Sudden cardiac death is estimated to affect ~ 400,000 people annually (1). Most of these cases are precipitated by ventricular fibrillation (VF), a chaotic abnormal electrical activation of the heart. Ventricular fibrillation disturbs systemic blood circulation and causes immediate death if therapy in the form of an electrical shock is not immediately applied. In fact, survival depends dramatically on the time it takes for therapy to arrive (2). Automated arrhythmia detection is a key component for speeding up defibrillation therapy through medical devices that detect arrhythmia and provide treatment automatically without human oversight. Examples of devices include implantable defibrillators, public access automated external defibrillators, and more.
Arrhythmias generally are an abnormal electrical activation of the heart. These abnormalities can occur in the atrial chambers, ventricular chambers, or both. Since the ventricles are the chambers responsible for providing blood to the body and lungs, disruptions in the electrical system that stimulates the mechanical contraction of the heart can be life threatening. Examples of ventricular arrhythmias include VF and ventricular tachycardia (VT), as seen in Fig. 1. Atrial arrhythmias including atrial fibrillation (AF), atrial flutter (AFl), and supraventricular tachycardia (SVT) are not immediately life threatening, but can cause uncomfortable symptoms and complications over the long term.
Figure 1. Unipolar electrograms (measurements of the electrical activity from inside the heart) for normal sinus rhythm (NSR), ventricular tachycardia (VT), and VF [10 s of the passage are shown (AAEL234) (3)].
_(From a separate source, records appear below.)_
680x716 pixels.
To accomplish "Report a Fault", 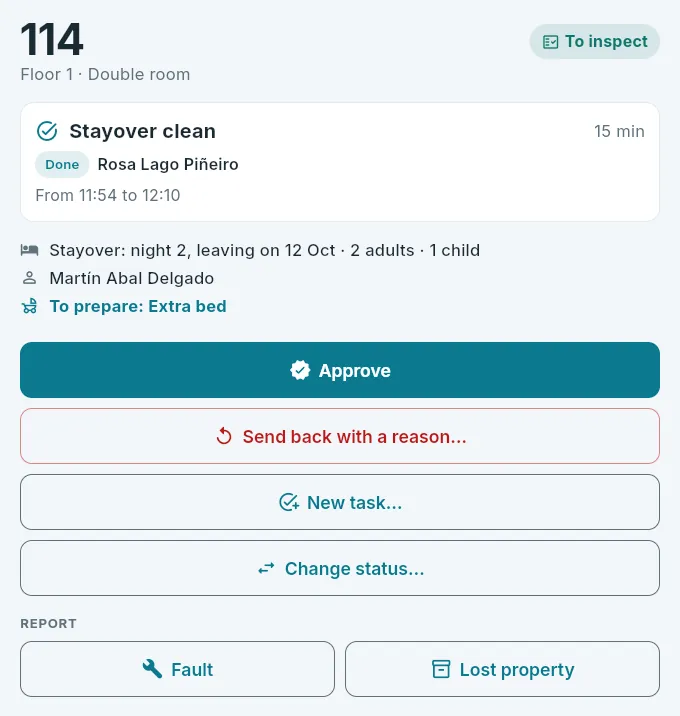I will [x=177, y=669].
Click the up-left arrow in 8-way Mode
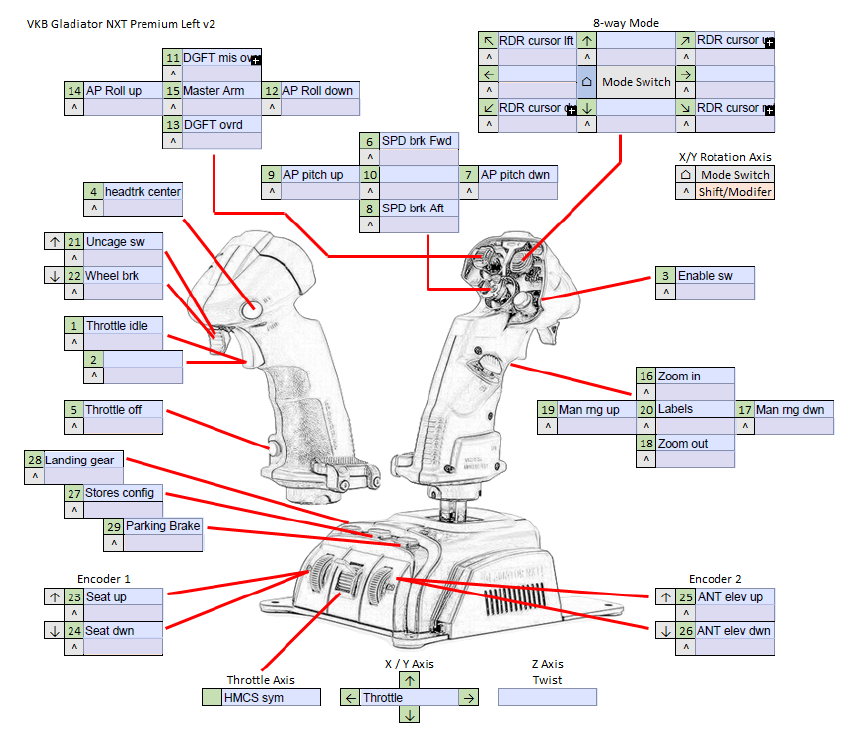857x743 pixels. [488, 41]
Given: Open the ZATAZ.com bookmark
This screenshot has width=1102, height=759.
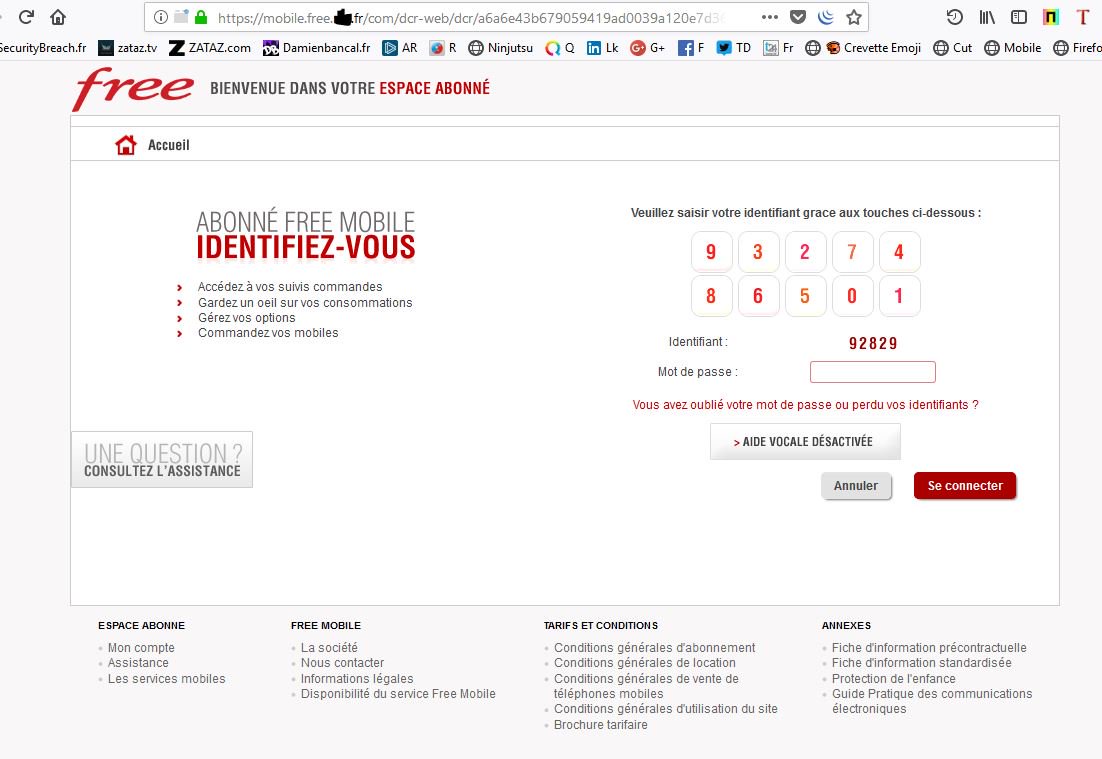Looking at the screenshot, I should click(x=210, y=47).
Automated arrhythmia analysis is the detection of arrhythmias through the use of a computer. This article focuses on arrhythmia detection performed without human oversight. The primary focus will be algorithms developed for the implantable cardioverter defibrillator (ICD). An implantable cardioverter defibrillator is a device that provides an electrical shock to ventricular fibrillation and tachycardia to terminate it and restart NSR. The implantable cardioverter defibrillator was developed in the late 1970s and FDA-approved in the mid-1980s (4-7). A catheter placed in the right ventricle is used for both sensing and therapy. This device has a long history of arrhythmia detection algorithms developed in research laboratories and brought to the marketplace. Other medical devices that use purely automated arrhythmia detection include the automatic external defibrillator and the implantable atrial defibrillator. Semiautomated arrhythmia detection is used in ambulatory and bedside monitoring. These topics will be touched on briefly.
It is important to consider the measurements used to assess the performance of automated arrhythmia analysis. Sensitivity is defined as the percent correct detection of disease, while specificity is the percent correct detection of not disease. Take the case of an implantable defibrillator that detects ventricular tachycardia and ventricular fibrillation. Consider the truth table in Table 1.
Table 1. Truth Table Used to Determine Sensitivity and Specificity, Measurements of Automated Algorithm Performance
|True Positives |
|True Positives + False Negatives|
|True Negatives |
|True Negatives + False Negatives|
A false positive is one minus the specificity, while a false negative is one minus the sensitivity.